Review

Das AfterDark-Horrorfest 2008 hat einen weiteren guten Streifen ans Licht gebracht, eben diesen.

Auch wenn die Story nicht so ganz neu ist - letztlich ist es relativ egal, warum 14 Geschöpfe alle Menschen töten wollen, seien sie nun ursprünglich Zombies, oder wie in diesem Fall vor zehn Jahren entführte, verwahrloste und traumatisierte Jugendliche - , so konnte der Film in meinen Augen gut überzeugen.

Patrick O' Kane macht eine gute Figur und verleiht seinem Charakter die nötige Tiefe. Manch Nebenchrakter gewinnt für seine Leistung nicht den Oscar, aber dafür lebt er dann auch nicht lange genug. Gerechte Strafe für etwas hölzernes Spiel ist also der Verlust der Eingeweide.
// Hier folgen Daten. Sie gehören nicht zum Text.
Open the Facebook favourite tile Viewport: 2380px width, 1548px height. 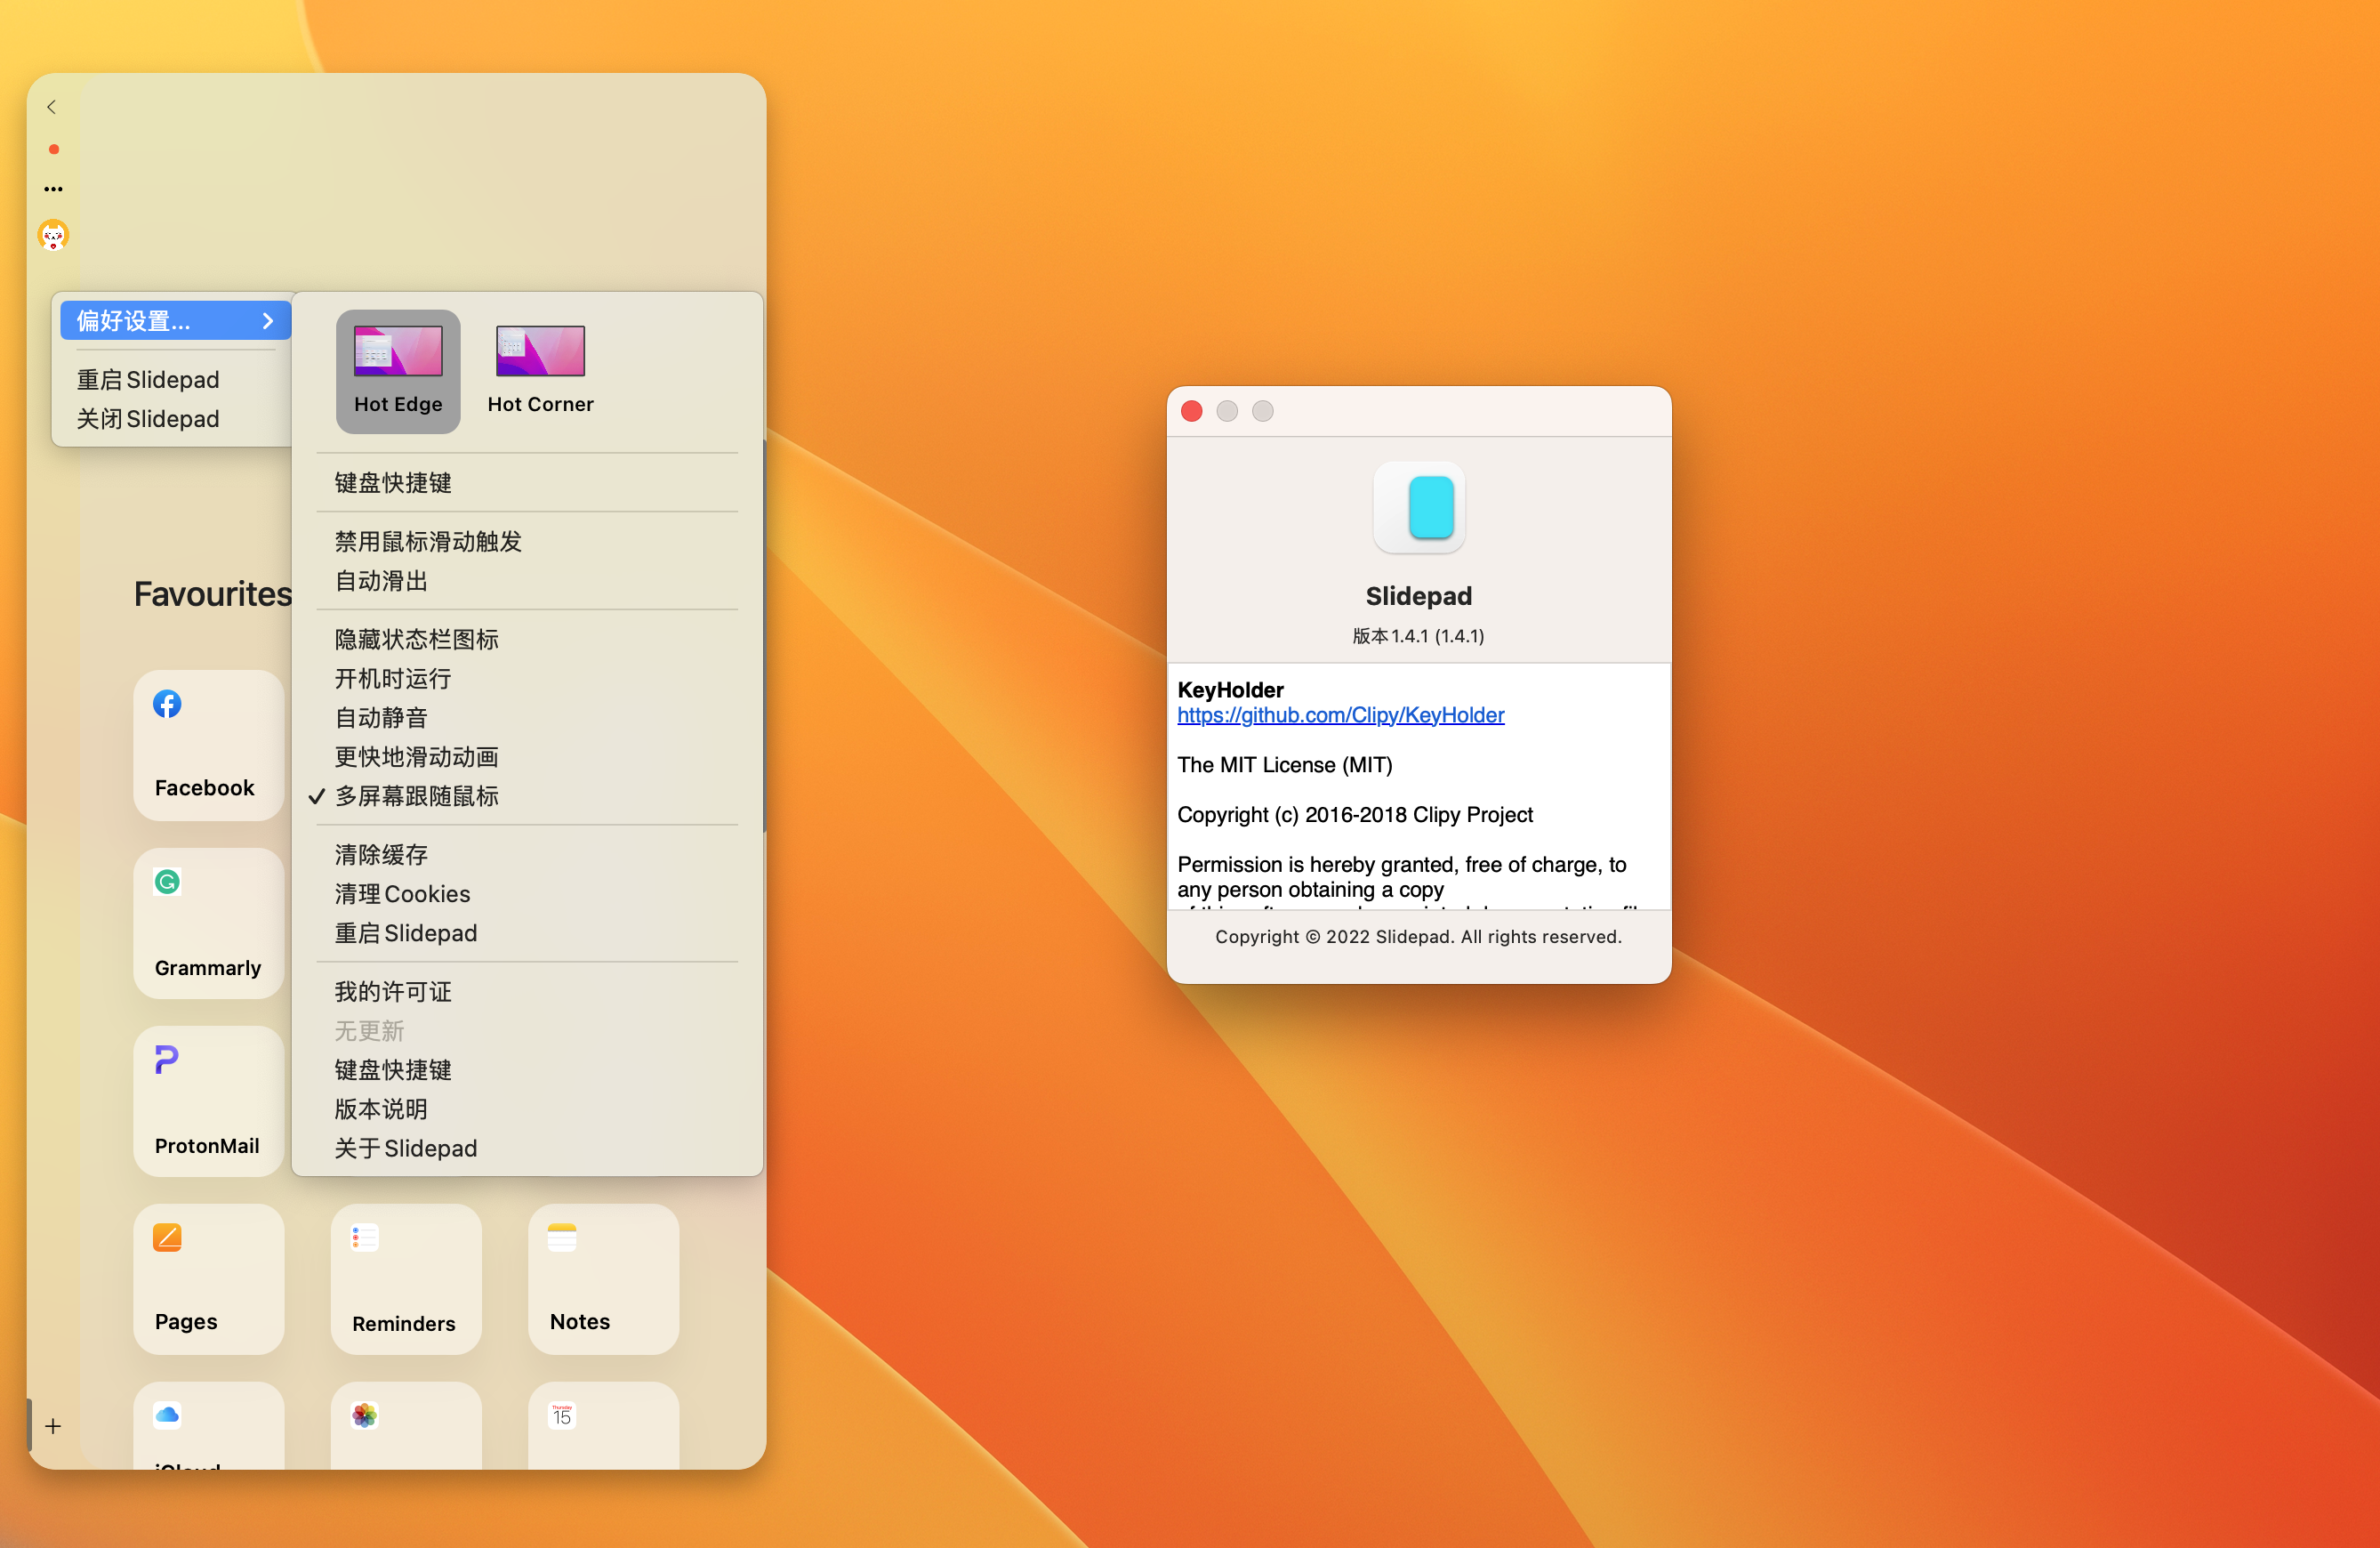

Die Kameraführung ist ausgesprochen gut und wie erwähnt trägt der Hauptmime den Film gelungen durch 90 Minuten, die durch eingeweidige Szenen auch dem reinen Gorefreund Freude bereiten dürften.

Für mich ist PERKINS 14 ein klassischer Horrorfilm, der etlichen anderen Werken mit größerem Budget um Längen voraus ist und sich auch nicht vor Klassikern der 80er zu verstecken braucht.